Thursday, March 26, 2009

Teaching in a Gym

I've been teaching my tai chi class at the gym for just about two months now, and I think I've finally got the hang of the hang of the hour long class in a gym environment. It's been an adjustment going from a 1.5-2h long class structure with people specifically seeking out an internal martial art class to an environment where people come and go constantly and may just be looking for a short exercise class diversion. The hardest part about teaching an art in any sort of detail is that there's not always continuity week to week. People can't make every week, new people drop in randomly, and then there's the loud top 40 music blaring in the background.

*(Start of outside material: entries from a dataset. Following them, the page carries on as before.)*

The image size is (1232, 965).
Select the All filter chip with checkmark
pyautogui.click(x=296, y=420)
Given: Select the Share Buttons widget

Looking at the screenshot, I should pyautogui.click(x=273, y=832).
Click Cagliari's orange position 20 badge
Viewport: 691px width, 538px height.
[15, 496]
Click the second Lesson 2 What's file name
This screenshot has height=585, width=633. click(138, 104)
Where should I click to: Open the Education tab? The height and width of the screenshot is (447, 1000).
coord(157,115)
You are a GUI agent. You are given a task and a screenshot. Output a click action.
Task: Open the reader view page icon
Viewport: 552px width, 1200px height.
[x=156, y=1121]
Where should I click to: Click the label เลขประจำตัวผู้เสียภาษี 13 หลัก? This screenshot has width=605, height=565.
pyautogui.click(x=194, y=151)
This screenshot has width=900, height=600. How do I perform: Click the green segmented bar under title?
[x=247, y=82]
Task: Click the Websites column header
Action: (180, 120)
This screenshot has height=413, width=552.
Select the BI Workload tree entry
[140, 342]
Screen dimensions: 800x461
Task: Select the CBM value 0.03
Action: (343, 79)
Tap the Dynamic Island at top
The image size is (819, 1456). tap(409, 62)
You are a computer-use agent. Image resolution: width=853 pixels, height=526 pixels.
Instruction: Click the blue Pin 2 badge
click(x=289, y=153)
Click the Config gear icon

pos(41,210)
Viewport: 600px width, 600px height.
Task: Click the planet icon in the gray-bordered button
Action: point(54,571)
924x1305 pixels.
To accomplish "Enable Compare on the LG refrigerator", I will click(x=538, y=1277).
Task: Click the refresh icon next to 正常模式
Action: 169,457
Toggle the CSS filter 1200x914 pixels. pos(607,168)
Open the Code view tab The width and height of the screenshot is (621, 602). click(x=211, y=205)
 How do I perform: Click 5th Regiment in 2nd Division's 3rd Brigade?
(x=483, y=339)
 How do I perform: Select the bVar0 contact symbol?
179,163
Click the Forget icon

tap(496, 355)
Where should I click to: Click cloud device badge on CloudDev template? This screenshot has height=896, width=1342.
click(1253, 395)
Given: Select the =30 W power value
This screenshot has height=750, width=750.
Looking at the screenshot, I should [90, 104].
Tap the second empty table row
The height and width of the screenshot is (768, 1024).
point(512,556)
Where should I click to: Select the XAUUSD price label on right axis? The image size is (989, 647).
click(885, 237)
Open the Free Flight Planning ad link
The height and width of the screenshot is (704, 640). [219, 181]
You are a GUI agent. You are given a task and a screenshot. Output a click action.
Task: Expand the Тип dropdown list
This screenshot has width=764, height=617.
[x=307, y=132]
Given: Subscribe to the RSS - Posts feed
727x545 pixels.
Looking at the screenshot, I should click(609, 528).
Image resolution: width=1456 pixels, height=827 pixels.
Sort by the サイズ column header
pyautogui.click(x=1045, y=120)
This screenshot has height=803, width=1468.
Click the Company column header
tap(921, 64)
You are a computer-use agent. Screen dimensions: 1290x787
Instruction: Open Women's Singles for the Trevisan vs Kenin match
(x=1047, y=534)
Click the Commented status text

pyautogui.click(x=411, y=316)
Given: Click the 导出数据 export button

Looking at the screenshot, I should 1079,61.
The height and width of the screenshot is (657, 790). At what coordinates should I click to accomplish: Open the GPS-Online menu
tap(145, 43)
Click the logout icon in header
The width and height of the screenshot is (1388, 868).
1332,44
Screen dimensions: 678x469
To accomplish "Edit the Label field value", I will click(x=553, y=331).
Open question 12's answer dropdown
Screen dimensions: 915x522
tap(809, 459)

Despite the less than ideal circumstances, I think I've figured out a formula that keeps the door open for newcomers while still keeping the regulars learning new stuff. The first thing I do is warmups (stretching, qigong, etc). I then do a combination of basic exercises, mobility drills, muscle activation exercises, etc. Usually, I start with a few of the 15 basic I-Liq Chuan exercises and note what movement dysfunctions people seem to have. Lately, that has included lack of hip control, tense lower backs, and knees going out of alignment with the toes. The movement dysfunctions give me feedback I use to choose exercises to improve body mechanics; after that, I then revisit the basic ILC exercises with attention to the corrected body movements.

The particular one or two exercises and body mechanics principles emphasized are then used a focal point for practicing the form. I lead the class into the form as far as most people have learned. To deal with the fact that there are sometimes newcomers, I focus on the last couple of learned movements rather than repeating a longer form sequence. Those movements get repeated many times and tied into the basic exercises/body mechanics corrections done earlier.

My approach seems to work relatively well. At some point in the future, it'll get tougher since I'll have to delve into greater detail. I've spent some time discussing hip control, knee alignment, opening the back (expanding the mingmen), center of gravity, and keeping the shoulders over the hips. Those topics were treated separately so as not to overwhelm the class with too much info and overly challenge their neuromuscular control. But I'm going to have to inter-relate all those body movement principles in the future. I'm not quite sure how I'm going to pull that off. Hopefully, my classes will continue surprising me in how fast they pick up and integrate what I'm teaching them. It'll make my task of tying together concepts easier when I get to that nebulous point in the future.